» **Problem to work on**: Pull every line with "orange" from the entries below.

» **Records for processing**:
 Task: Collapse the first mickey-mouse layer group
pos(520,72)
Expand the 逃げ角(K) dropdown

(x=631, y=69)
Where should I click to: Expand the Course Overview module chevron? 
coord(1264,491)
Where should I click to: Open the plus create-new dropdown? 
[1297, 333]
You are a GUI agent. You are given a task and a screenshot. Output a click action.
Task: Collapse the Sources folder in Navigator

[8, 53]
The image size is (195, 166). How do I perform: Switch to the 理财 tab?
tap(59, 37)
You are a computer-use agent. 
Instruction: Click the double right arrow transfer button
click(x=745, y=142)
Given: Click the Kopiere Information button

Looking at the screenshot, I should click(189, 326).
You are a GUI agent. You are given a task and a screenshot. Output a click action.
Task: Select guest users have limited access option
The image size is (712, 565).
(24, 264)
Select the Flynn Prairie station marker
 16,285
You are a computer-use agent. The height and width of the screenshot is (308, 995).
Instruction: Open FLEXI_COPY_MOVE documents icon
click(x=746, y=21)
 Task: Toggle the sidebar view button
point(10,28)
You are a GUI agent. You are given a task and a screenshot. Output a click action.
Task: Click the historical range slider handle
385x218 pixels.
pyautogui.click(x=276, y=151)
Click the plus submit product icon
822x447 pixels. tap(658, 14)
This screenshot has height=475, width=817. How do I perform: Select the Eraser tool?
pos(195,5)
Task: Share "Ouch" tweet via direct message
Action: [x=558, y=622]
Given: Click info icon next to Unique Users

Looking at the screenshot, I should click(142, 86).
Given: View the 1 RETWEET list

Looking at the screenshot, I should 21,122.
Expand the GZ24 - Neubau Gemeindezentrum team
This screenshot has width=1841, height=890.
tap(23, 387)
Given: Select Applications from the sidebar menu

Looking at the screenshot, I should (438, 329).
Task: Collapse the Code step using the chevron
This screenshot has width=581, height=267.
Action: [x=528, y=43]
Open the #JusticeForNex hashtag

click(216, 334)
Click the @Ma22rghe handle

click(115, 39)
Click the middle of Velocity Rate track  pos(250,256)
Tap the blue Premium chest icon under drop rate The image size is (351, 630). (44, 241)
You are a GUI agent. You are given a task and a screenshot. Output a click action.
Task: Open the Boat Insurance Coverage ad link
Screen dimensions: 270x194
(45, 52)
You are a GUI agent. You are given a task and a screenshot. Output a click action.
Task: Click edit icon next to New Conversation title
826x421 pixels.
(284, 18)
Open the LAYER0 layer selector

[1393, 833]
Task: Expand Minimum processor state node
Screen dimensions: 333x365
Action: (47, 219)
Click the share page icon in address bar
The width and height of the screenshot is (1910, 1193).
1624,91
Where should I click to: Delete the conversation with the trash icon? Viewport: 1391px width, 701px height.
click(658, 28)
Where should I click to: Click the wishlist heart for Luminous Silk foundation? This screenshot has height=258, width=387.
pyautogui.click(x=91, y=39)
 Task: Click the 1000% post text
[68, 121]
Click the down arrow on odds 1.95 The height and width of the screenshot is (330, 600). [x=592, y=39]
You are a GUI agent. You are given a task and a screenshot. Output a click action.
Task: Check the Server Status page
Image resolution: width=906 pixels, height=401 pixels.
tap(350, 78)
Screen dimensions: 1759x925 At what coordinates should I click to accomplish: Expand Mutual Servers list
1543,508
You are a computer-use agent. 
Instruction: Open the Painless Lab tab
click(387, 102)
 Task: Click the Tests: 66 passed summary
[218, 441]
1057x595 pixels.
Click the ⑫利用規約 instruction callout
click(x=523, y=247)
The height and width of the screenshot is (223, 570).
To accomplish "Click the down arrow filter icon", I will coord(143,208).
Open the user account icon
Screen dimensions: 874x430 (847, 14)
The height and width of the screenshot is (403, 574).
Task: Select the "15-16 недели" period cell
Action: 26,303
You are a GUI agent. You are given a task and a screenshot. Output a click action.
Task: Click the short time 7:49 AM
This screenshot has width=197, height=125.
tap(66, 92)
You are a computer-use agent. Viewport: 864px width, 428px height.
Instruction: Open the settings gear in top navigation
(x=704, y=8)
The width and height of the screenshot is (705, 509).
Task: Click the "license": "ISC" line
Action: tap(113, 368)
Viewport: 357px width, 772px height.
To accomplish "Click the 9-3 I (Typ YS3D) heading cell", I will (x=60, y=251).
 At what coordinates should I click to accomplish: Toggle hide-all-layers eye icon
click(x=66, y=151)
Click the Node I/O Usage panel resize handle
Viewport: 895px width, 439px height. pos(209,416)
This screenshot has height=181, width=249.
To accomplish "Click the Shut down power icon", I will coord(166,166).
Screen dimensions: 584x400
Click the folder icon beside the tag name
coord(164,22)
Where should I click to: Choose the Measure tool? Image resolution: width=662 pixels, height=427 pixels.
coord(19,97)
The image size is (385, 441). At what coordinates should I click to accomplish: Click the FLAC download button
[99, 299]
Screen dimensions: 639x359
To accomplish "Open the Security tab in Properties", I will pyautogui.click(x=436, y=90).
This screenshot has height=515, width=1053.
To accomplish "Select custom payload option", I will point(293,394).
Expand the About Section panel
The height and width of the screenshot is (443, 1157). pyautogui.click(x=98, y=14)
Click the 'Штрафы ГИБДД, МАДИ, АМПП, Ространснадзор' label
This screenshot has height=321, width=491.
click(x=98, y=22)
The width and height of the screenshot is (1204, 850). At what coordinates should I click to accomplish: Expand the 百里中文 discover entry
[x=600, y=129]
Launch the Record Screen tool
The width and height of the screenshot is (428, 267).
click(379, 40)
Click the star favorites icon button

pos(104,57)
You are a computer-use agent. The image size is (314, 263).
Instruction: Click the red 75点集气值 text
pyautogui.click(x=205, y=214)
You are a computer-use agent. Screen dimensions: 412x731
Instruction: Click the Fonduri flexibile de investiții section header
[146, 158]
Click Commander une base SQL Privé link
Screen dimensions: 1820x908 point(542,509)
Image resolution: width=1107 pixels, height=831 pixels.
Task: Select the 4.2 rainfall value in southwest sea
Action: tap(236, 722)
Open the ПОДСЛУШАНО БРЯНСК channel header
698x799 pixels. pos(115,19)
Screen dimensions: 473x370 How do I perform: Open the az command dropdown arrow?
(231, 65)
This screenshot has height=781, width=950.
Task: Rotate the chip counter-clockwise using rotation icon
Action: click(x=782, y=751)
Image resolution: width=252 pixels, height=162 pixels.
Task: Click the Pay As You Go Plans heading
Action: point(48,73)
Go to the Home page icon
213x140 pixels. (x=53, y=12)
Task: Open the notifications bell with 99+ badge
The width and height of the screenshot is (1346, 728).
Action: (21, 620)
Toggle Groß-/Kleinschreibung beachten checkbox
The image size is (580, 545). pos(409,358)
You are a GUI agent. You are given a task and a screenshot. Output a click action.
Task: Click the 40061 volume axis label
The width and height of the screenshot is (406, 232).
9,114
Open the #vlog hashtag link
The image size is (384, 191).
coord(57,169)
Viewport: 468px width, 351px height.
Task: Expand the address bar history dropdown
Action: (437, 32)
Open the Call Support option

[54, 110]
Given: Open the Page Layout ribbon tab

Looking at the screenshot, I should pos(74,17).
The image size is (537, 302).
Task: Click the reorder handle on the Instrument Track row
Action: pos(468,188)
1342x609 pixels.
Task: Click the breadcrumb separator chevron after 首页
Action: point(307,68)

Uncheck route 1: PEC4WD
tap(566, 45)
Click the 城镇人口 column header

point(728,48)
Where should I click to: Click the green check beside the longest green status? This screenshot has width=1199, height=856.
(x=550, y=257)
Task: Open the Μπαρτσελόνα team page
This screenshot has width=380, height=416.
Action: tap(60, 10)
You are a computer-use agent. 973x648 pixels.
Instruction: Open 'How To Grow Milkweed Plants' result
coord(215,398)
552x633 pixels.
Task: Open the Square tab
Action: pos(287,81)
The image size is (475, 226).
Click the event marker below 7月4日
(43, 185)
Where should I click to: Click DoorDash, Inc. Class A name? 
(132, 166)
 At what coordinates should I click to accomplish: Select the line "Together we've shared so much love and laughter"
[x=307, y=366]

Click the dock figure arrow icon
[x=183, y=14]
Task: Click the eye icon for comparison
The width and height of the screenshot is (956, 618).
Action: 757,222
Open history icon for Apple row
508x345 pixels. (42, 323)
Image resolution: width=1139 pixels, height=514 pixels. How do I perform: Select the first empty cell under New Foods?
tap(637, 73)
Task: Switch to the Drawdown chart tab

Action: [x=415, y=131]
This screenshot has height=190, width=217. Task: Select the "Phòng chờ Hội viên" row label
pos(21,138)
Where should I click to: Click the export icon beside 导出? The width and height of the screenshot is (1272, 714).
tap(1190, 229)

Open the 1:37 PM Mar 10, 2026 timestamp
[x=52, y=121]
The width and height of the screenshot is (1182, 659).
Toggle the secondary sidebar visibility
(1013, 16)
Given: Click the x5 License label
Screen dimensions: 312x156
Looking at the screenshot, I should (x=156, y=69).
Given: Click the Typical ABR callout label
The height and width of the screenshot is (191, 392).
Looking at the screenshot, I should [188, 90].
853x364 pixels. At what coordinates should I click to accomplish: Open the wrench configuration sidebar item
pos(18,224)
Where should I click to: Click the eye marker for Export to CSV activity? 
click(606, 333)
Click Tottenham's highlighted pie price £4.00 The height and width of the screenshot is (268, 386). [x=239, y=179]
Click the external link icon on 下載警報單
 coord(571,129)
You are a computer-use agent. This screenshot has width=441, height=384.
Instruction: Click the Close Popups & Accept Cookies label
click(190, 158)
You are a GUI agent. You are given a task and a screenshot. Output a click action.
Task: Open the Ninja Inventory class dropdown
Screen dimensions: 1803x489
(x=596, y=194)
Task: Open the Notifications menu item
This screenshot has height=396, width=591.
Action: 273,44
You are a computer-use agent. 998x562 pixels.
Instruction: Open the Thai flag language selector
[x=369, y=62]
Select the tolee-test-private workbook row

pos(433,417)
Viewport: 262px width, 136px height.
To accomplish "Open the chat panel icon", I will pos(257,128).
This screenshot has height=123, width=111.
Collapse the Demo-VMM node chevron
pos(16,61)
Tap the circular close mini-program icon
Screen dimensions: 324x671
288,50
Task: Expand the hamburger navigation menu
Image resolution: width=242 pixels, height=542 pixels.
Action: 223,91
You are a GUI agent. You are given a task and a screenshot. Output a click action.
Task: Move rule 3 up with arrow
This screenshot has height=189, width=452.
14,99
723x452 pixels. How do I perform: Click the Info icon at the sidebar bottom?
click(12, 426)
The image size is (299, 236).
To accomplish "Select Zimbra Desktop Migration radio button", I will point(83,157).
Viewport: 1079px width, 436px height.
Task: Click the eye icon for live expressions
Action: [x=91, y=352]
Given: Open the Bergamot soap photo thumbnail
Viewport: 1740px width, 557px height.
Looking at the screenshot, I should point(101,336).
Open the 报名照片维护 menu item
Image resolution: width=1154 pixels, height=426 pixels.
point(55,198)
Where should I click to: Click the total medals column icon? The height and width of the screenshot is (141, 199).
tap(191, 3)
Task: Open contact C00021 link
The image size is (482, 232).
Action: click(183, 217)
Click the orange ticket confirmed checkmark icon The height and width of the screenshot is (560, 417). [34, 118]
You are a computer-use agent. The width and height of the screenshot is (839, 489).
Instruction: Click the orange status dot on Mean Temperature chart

» **Completed exercise**:
Click the orange ticket confirmed checkmark icon The height and width of the screenshot is (560, 417). [34, 118]
Instruction: Click the orange status dot on Mean Temperature chart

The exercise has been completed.